L'obiettivo è ambizioso: partire dalla (pessima) abitudine di fumare in gravidanza e arrivare a studiare più efficacemente l'autismo per limitarne gli effetti. Un recente studio statunitense schiude nuovi orizzonti di ricerca nel campo dell’autismo. Il lavoro, ad opera di un team della Johns Hopkins Bloomberg School of Public Health di Baltimora e appena pubblicato sulla rivista Environmental Research, riguarda gli effetti del fumo in gravidanza ma i suoi risultati, secondo gli scienziati che hanno condotto la ricerca, costituiscono un punto di partenza per esplorare le cause di patologie quali appunto la sindrome dello spettro autistico. Tramite un semplice prelievo di sangue a 531 bambini di cinque anni gli studiosi hanno rilevato tracce di fumo durante la gravidanza con i risultati che sono stati confermati dai test compilati dalle loro madri. La sigaretta lascia una lunga scia, dunque: i suoi effetti partono dalla vita intrauterina e arrivano (almeno) a cinque anni più tardi. Un motivo in più per non ‘intossicare’ il feto durante i nove mesi di gestazione.

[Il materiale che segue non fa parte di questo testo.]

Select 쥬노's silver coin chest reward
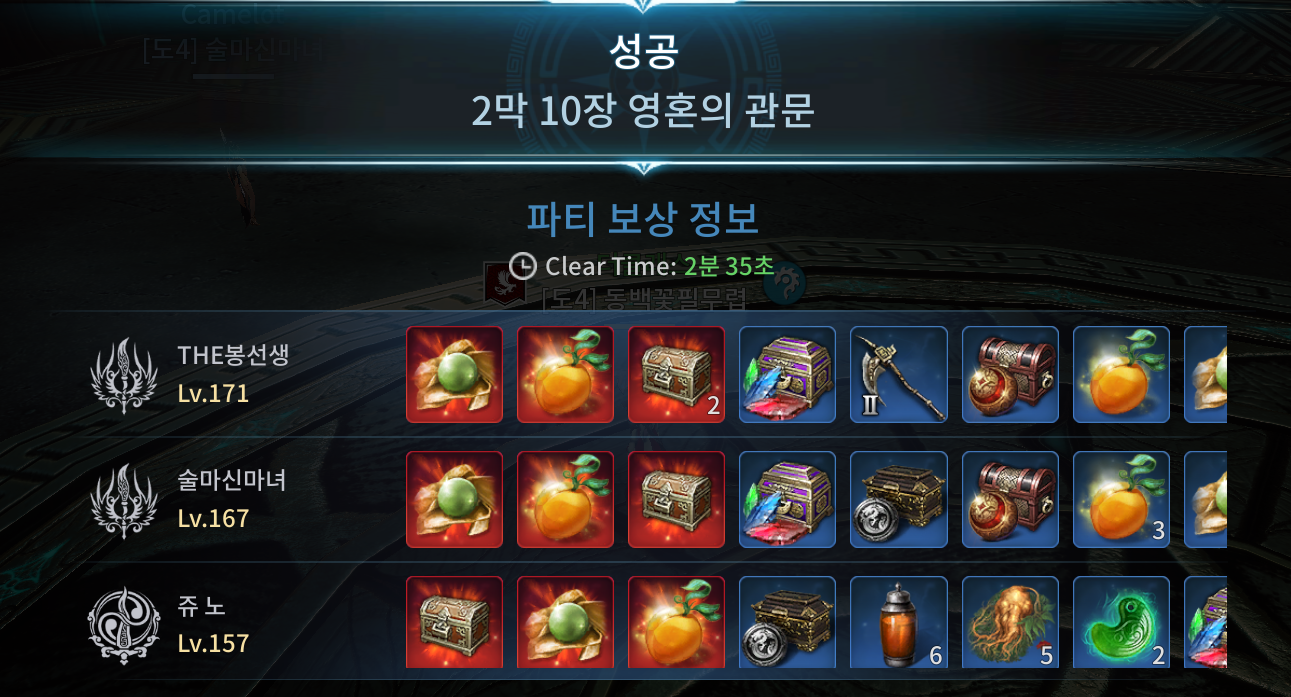1291x697 pixels. pyautogui.click(x=788, y=622)
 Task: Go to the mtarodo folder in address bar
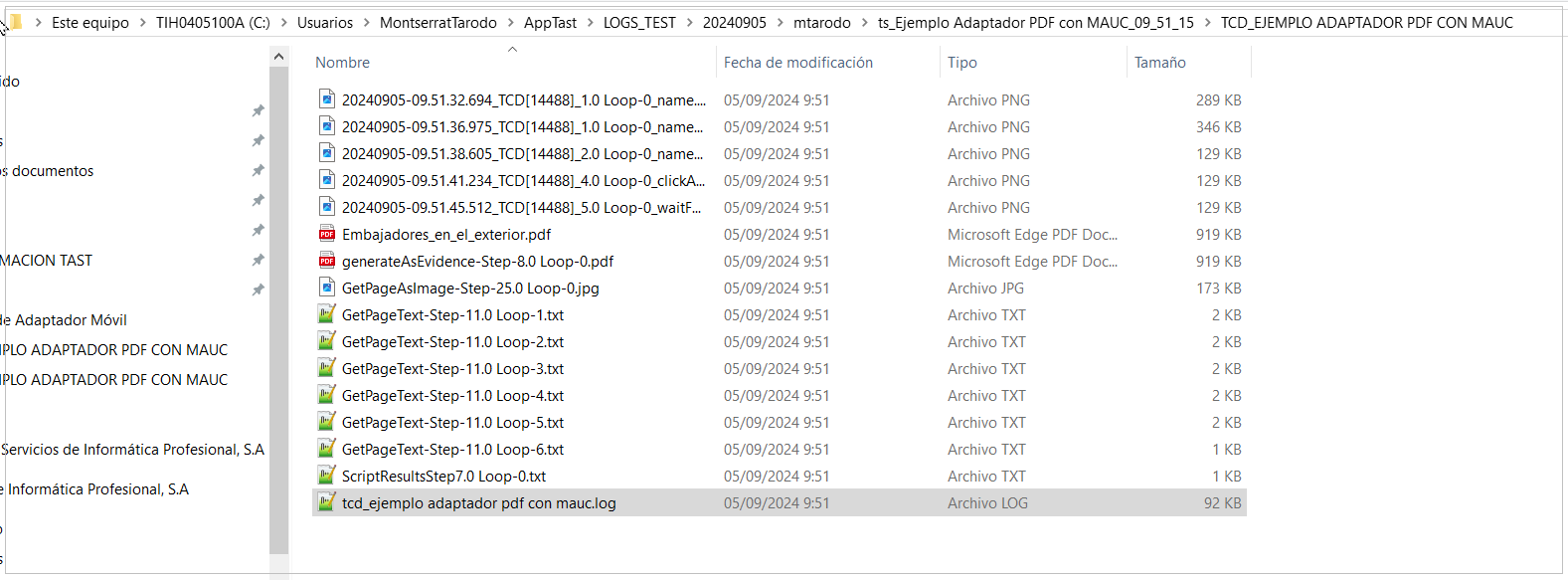point(821,23)
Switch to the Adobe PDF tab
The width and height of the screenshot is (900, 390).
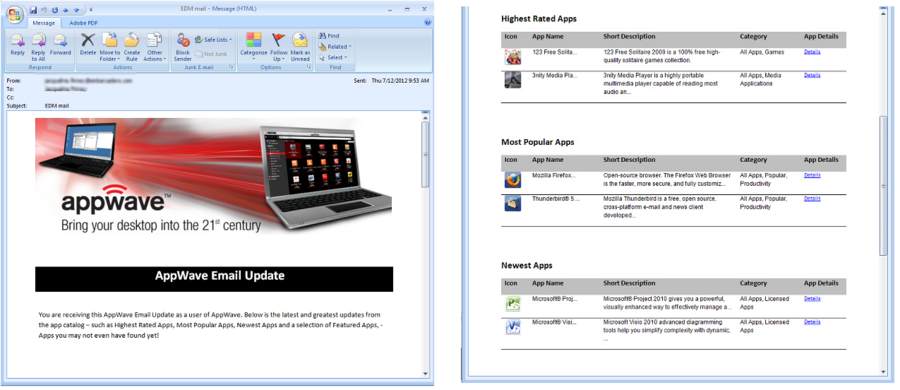[x=82, y=23]
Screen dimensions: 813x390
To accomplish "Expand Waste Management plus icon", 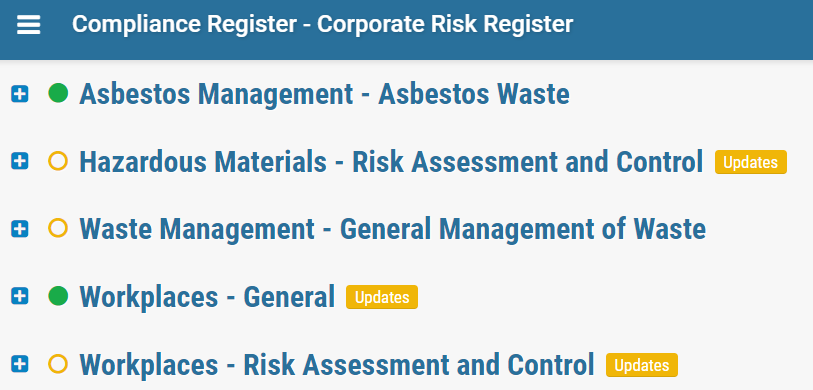I will pos(20,229).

Non solo. I ricercatori ritengono che questo modello di analisi possa essere applicato “alla valutazione dell’esposizione ad altri agenti potenzialmente tossici”. In particolare, come commenta Margaret Daniele Fallin, leader del gruppo di ricerca e direttrice del centro per l’autismo dell’università di Baltimora, “sarebbe importante comprendere se le esposizioni durante la vita intrauterina siano in qualche modo collegate allo sviluppo dell’autismo. Dobbiamo capire il significato delle tracce da noi scoperte”.